“Unlike anything I’d seen before!”
—Martin Scorsese, (1942– )
I remember my high school French classes very well. For French III and IV the teacher was Mr. McMullin, a short, average-looking man with light brown hair, which he wore combed back. He was a Francophile like no other! In his classes, we were immersed in all things French, not just the language (and I thank him for it!). This included listening to Les Contes d’Hoffmann (The Tales of Hoffmann) in class; it was my junior year, making it French III. That experience, of more than 44 years ago, could never have prepared me for the stunning beauty of the restored cinematic version of The Tales of Hoffmann, now playing for a limited engagement at the Film Forum.
Originally released in 1951, Michael Powell (1905–1990) and Emeric Pressburger (1902–1988) wrote and directed this cinematic dazzler. Powell and Pressburger are the creative team behind The Red Shoes; they have employed some of the same players for this effort. The film is based on the 1881 opera by Jacques Offenbach (1819–1880), which had its first performance posthumously.
Gathered at Luther’s Tavern, Hoffmann tells three tales of his lost loves to his drinking and smoking pals.

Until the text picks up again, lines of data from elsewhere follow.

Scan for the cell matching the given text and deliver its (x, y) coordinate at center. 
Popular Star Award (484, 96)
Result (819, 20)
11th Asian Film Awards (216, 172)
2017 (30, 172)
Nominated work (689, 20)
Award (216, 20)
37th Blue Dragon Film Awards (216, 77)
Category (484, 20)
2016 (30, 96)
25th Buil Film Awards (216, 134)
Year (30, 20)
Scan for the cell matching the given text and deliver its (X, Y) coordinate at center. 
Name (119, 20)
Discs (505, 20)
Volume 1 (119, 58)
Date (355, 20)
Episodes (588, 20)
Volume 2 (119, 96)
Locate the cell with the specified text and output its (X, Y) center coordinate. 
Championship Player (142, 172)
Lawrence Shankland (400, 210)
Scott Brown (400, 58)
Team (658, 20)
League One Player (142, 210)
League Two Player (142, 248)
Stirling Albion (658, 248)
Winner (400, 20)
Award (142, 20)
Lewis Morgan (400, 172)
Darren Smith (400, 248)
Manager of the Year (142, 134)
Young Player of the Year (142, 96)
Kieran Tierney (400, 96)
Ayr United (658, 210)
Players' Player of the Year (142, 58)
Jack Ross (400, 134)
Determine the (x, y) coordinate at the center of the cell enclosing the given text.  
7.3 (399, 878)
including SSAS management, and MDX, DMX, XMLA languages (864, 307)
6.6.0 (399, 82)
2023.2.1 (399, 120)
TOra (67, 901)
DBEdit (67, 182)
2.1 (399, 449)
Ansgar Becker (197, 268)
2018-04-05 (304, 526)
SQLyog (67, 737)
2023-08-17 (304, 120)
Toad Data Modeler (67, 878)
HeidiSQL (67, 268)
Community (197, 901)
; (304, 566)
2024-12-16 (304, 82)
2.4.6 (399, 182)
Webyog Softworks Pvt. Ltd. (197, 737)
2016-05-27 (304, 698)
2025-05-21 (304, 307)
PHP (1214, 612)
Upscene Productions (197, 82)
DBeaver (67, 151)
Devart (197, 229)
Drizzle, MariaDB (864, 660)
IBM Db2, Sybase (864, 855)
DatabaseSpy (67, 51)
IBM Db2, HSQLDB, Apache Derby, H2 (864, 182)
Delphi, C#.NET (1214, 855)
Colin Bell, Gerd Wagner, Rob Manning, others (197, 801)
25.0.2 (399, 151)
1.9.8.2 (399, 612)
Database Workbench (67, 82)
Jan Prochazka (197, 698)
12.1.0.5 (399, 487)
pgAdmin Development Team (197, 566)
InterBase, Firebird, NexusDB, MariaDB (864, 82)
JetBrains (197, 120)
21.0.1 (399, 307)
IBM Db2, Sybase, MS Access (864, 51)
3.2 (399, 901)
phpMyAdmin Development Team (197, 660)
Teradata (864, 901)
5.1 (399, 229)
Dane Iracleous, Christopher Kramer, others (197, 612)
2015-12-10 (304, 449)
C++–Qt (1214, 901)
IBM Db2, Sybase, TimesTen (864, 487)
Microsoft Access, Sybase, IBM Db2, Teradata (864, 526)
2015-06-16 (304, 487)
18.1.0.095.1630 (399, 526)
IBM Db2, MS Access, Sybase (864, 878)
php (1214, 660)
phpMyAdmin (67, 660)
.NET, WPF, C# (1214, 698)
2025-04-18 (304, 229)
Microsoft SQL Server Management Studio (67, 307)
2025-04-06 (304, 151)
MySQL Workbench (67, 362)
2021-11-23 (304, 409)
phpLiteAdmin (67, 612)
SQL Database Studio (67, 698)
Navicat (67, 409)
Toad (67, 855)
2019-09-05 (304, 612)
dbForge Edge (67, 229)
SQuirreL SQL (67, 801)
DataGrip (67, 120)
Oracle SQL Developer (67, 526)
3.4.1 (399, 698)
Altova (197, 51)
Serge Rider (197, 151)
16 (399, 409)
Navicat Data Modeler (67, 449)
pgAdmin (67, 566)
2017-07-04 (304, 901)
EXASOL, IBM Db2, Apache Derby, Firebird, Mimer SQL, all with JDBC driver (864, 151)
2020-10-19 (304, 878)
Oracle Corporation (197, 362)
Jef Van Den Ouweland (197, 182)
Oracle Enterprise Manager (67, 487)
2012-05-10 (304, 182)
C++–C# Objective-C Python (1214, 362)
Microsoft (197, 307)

At the same time, he yearns for Stella, a prima ballerina, the present object of his affection. Unlike other principal roles, American tenor Robert Rounseville acted and sang the role of Hoffmann; all other singing was dubbed, using the voices of trained opera singers.
The voices are top-notch, with the French libretto translated into English. Mon dieu, Mr. McMullin would blanch! It is the vivid colors, textures, and highly stylized sets and costumes that intoxicated this viewer. Hein Heckroth’s art direction and set decoration were nominated for Academy Awards. This was long before digital technology became commonplace, yet Heckroth created visual miracles. Hoffmann’s first love is told of in his tale about Olympia. As a young man, Hoffmann falls in love with a cleverly crafted doll who dances like a dream. The ballet sequences, featuring Moira Shearer as Olympia, are outstanding. When the doll’s creators rip her to pieces, Heckroth’s inventiveness is on full display.
Director and film historian Martin Scorsese introduces the movie. He relates his own fascination with the movie from his youth, when he saw it in black and white on his home television with commercial interruptions. He was among several who oversaw the restoration of The Tales of Hoffmann. Together with Warner Brothers Motion Picture Imaging (MPI) and colorist Ray Grabowski they have brought this gorgeous film to a 21st audience. During the restoration process sequences from Act 3 were discovered; those and the epilogue have been restored with this print.